Would you help please?
Upvotes: 10
Views: 36852
Reputation: 1115
You can do this like with @Order
annotation
@TestMethodOrder(MethodOrderer.OrderAnnotation.class)
public class MyTest {
@Test
@Order(1)
@DisplayName("First")
public void firstTest() {
System.out.println("a");
}
@Test
@Order(2)
@DisplayName("Second")
public void secondTest() {
System.out.println("b");
}
@Test
@Order(3)
@DisplayName("Third")
public void thirdTest() {
System.out.println("c");
}
}
Output
a
b
c
Upvotes: 1
Reputation: 1036
From version 4.11 you can specify execution order using annotations and ordering by method name:
import org.junit.Test;
import org.junit.FixMethodOrder;
import org.junit.runners.MethodSorters;
@FixMethodOrder(MethodSorters.NAME_ASCENDING)
public class MyTest {
@Test
public void test1Create() {
System.out.println("first");
}
@Test
public void test2Update() {
System.out.println("second");
}
}
Upvotes: 27
Reputation: 21
The general remark/idea that testing can be done in any arbitrary order is too strong.
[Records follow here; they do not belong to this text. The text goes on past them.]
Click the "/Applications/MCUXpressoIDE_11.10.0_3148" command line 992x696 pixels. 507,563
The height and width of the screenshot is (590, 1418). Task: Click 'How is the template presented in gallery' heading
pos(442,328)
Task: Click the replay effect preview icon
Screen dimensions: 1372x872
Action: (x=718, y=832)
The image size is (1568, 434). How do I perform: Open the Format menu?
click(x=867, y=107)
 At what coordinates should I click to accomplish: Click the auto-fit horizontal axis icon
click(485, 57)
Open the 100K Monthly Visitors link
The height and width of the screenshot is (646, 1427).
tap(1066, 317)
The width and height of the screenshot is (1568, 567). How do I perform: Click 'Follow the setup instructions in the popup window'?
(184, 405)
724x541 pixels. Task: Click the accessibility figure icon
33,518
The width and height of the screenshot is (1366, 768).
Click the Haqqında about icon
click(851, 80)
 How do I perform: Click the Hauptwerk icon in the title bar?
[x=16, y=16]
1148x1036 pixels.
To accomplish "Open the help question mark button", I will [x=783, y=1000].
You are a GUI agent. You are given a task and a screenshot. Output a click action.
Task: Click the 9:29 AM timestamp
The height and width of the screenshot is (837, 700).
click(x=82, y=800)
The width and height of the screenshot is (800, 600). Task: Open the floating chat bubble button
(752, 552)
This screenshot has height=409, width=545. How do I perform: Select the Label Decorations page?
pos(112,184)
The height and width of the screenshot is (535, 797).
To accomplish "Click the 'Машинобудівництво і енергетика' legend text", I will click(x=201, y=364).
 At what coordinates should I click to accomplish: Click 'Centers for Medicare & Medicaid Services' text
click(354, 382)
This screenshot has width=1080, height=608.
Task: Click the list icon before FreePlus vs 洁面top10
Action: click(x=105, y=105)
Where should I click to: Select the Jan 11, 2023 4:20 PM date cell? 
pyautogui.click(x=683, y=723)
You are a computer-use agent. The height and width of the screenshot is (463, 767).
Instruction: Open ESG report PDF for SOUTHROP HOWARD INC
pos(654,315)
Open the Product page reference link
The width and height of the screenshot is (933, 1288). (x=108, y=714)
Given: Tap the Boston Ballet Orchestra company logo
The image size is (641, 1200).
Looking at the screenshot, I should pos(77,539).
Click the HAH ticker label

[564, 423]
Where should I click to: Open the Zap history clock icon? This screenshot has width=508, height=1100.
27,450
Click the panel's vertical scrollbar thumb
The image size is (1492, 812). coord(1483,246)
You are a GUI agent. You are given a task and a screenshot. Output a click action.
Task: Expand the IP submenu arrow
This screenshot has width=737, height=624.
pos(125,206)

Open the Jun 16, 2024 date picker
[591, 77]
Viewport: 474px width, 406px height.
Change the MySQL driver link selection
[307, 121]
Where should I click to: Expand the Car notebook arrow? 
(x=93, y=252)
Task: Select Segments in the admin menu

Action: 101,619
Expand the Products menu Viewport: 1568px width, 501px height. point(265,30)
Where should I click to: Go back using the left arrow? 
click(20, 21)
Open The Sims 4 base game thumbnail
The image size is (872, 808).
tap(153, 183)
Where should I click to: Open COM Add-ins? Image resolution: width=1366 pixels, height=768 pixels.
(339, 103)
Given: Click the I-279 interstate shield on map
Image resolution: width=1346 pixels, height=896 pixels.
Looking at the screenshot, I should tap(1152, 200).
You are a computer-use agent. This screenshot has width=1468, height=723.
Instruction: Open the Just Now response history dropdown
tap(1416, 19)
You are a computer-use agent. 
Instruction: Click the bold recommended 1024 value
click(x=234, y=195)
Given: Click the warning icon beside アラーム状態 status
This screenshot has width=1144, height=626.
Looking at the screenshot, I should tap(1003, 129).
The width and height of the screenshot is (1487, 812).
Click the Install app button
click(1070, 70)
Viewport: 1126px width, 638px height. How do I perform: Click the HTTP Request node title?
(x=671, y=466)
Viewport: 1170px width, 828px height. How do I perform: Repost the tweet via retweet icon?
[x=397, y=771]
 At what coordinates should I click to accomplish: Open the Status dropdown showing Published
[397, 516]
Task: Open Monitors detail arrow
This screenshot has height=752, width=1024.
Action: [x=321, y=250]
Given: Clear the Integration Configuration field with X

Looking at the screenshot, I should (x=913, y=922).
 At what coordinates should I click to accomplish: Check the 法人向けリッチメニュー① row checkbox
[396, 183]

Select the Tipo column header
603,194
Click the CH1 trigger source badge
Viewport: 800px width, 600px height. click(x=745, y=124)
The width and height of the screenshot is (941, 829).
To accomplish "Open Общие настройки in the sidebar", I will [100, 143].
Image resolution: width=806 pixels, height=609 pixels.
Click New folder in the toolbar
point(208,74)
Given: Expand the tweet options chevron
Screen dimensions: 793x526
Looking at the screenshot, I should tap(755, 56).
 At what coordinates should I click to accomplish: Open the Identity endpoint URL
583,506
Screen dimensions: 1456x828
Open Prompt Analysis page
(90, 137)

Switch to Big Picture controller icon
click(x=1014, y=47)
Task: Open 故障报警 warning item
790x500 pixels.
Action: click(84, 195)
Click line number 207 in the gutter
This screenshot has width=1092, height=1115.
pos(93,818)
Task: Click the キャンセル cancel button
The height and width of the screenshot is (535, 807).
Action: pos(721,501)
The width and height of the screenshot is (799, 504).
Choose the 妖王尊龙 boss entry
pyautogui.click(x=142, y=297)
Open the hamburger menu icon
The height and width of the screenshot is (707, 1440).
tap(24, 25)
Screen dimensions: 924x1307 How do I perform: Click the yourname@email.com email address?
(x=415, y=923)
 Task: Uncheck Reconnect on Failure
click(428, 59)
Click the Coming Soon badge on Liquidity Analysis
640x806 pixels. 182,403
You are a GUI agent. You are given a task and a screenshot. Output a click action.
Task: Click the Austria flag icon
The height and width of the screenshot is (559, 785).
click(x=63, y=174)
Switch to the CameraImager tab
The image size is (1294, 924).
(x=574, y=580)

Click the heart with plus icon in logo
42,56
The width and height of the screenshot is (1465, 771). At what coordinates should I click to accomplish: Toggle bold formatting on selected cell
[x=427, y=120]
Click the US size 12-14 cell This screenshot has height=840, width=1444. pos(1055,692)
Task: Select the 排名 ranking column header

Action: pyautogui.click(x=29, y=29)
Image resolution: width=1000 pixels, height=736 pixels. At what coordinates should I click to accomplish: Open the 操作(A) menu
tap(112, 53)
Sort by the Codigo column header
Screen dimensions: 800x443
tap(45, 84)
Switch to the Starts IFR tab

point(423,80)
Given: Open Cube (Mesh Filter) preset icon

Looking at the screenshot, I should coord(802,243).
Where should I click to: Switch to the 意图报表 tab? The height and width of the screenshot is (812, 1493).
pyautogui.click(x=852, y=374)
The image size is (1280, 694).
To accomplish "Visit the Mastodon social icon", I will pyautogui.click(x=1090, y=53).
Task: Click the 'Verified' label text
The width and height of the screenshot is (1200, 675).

It really depends on what you are testing.
For example I am testing a server where we have a changePassword action.
I think it is obvious that the order of tests is critical. After changePassword, the old password does not work anymore, and before, it does.
I don't want to revert the server state after each test, too much work. I can do it one time after all tests have been completed.
Upvotes: 2
Reputation: 418
This might be interesting to you: JExample
A different approach to testing with interdepentent tests.
Upvotes: 0
Reputation: 57192
In general, you can't specify the order that separate unit tests run in (though you could specify priorities in TestNG and have a different priority for each test). However, unit tests should be able to be run in isolation, so the order of the tests should not matter. This is a bad practice. If you need the tests to be in a specific order, you should be rethinking your design. If you post specifics as to why you need the order, I'm sure we can offer suggestions.
Upvotes: 22
Reputation: 12334
Create a TestSuite and call the test methods in the desired order. @Yishai is right in that JUnit is designed so each test is independent. So if you are calling test methods that can be run independently then there should be no problem with creating a TestSuite to cover a scenario for a specific calling-order.
Upvotes: 2
Reputation: 49085
If the previous answer is not satisfying I have noticed with the Sun JVM JUnit always seems to execute unit tests in the order of which they are defined. Obviously this is not a good idea to rely on this.
Upvotes: 0
Reputation: 91871
The JUnit answer to that question is to create one test method like this:
@Test public void testAll() {
classA.y();
classB.x();
classA.z();
}
That is obviously an unsatisfying answer in certain cases (where setup and teardown matter), but the JUnit view of unit testing is that if tests are not independant, you are doing something wrong.
If the above doesn't meet your needs, have a look at TestNG.